The piper gurnard (Trigla lyra), also known as the piper or the lyre gurnard, is a species of marine, demersal ray-finned fish from the family Triglidae, the gurnards and sea robins. It is found in the eastern Atlantic Ocean and the Mediterranean Sea. It is the only species in the monotypic genus Trigla.

==Taxonomy==
The piper gurnard was first formally described in 1758 by Carl Linnaeus in the 10th edition of his Systema Naturae with its type locality given as "British Seas". It is the only species in the monotypic genus Trigla which is classified within the subfamily Triglinae, within the family Triglidae. In 1883 David Starr Jordan and Charles Henry Gilbert designated this species as the type species of the genus Trigla, which was not thought to be monotypic at that time. The genus name, Trigla, is a classical name for the red mullet (Mullus barbatus); Artedi thought the red mullet and the gurnards were the same because fishes from both taxa are known to create sounds taken out of the water as well as being red in colour. Linnaeus realised they were different and classified Trigla as a gurnard, in contradiction of the ancient usage. The specific name lyra means "lyre", an allusion Linnaeus did not explain; it may refer to the protuberances, plates and spines of the head together creating a lyre-like shape when looked at from above.

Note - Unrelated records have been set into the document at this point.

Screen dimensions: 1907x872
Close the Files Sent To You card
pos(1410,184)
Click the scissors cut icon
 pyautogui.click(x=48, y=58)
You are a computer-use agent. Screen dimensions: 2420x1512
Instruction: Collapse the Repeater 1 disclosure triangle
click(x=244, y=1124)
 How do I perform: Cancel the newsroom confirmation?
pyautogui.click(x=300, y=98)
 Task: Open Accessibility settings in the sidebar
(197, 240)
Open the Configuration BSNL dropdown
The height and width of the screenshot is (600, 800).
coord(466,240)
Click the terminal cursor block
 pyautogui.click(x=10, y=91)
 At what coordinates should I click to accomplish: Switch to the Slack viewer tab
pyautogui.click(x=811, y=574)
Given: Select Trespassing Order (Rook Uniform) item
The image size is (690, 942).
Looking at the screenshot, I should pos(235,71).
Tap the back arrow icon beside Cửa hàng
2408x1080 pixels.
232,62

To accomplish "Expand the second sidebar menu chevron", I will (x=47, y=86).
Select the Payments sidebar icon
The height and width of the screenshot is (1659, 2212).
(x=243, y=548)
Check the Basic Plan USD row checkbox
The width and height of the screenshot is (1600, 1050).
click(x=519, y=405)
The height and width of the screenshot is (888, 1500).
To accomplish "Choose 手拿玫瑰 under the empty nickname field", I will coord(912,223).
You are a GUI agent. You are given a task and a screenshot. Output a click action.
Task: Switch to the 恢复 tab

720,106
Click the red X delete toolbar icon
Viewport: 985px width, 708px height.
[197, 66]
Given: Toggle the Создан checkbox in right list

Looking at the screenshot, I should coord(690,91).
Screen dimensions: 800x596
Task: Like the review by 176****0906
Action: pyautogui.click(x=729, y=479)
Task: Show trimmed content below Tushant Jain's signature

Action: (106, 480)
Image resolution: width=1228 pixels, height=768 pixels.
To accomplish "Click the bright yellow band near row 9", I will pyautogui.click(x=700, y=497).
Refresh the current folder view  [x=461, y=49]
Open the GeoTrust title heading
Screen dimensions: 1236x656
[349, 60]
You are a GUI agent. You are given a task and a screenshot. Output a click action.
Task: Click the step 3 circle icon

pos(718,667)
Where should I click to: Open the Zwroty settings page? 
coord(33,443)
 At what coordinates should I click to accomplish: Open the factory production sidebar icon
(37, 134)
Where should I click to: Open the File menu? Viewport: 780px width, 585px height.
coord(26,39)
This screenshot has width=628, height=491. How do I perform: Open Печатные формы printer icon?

In addition to the extant piper gurnard, a few fossil Trigla species have also been described. †Trigla licatae Sauvage, 1870 is known from an imperfect skeleton from the Late Miocene (Messinian) of Italy, while †Trigla infausta Heckel, 1861 is known from a partial articulated skeleton from the Leitha Limestone of Austria. The placement of T. infausta as a species of Trigla is uncertain. †T. nardii de Bosniaski, 1878 is a nomen nudum from the Late Miocene of Italy, while †T. simonellii Bonomi, 1896 from the Late Miocene of Italy is a small, indeterminate fish.

==Description==
The piper gurnard has a large head bearing numerous spines and ridges, but lacking a deep occipital groove. The first dorsal fin has between 8 and 10 spines, the forward edge of the first dorsal fin spine is smooth. Both the second dorsal and the anal fin contain 15 or 16 soft rays. There are no scales on the breast and the belly is only partially covered in scales. The scales in the lateral line are small and tubular. The caudal fin is slightly concave. The pelvic fins are well developed and have a single spine and 5 soft rays. The pectoral fins are even larger, reaching up to the front rays of the second dorsal fin and the lower 3 rays are separate, thickened and fingerlike, as is typical of the gurnards. The upper body us red in colour while the lower body is pale. The anal and pectoral fin membranes are dusky, marked with small blue spots. The maximum published total length for this species is 60 cm, although 30 cm is more usual.

==Distribution and habitat==
The piper gurnard is found in the eastern Atlantic from Scotland south to Walvis Bay in Namibia, including the Macaronesian Islands and the Gulf of Guinea Islands, it is found in the Mediterranean Sea but not the Black Sea. It is a deepwater demersal fish found at depths as deep as 700 m and prefers sandy and muddy substrates.

==Biology==
The piper gurnard has a diet dominated by crustaceans, especially the neritic species, like schools of shrimps, but also benthic species, such as crabs and hermit crabs. It will also eat echinoderms , particularly the brittle stars, polychaetes and the small benthic fishes. Sexual maturity is attained at around 30 cm and the pelagic eggs are spawned in the summer months. The larvae are already armoured with bony plates and some spines. These fish may live for up to 7 years.

==Fisheries==
The piper gurnard is not targeted, and not exported, in the eastern central Atlantic but it is caught and consumed on local scales. However, in the Mediterranean this species is subjected to a commercial fishery and is a regular item for sale in markets in Morocco, Greece and Turkey, ad occasionally elsewhere. the flesh is sold fresh or refrigerated.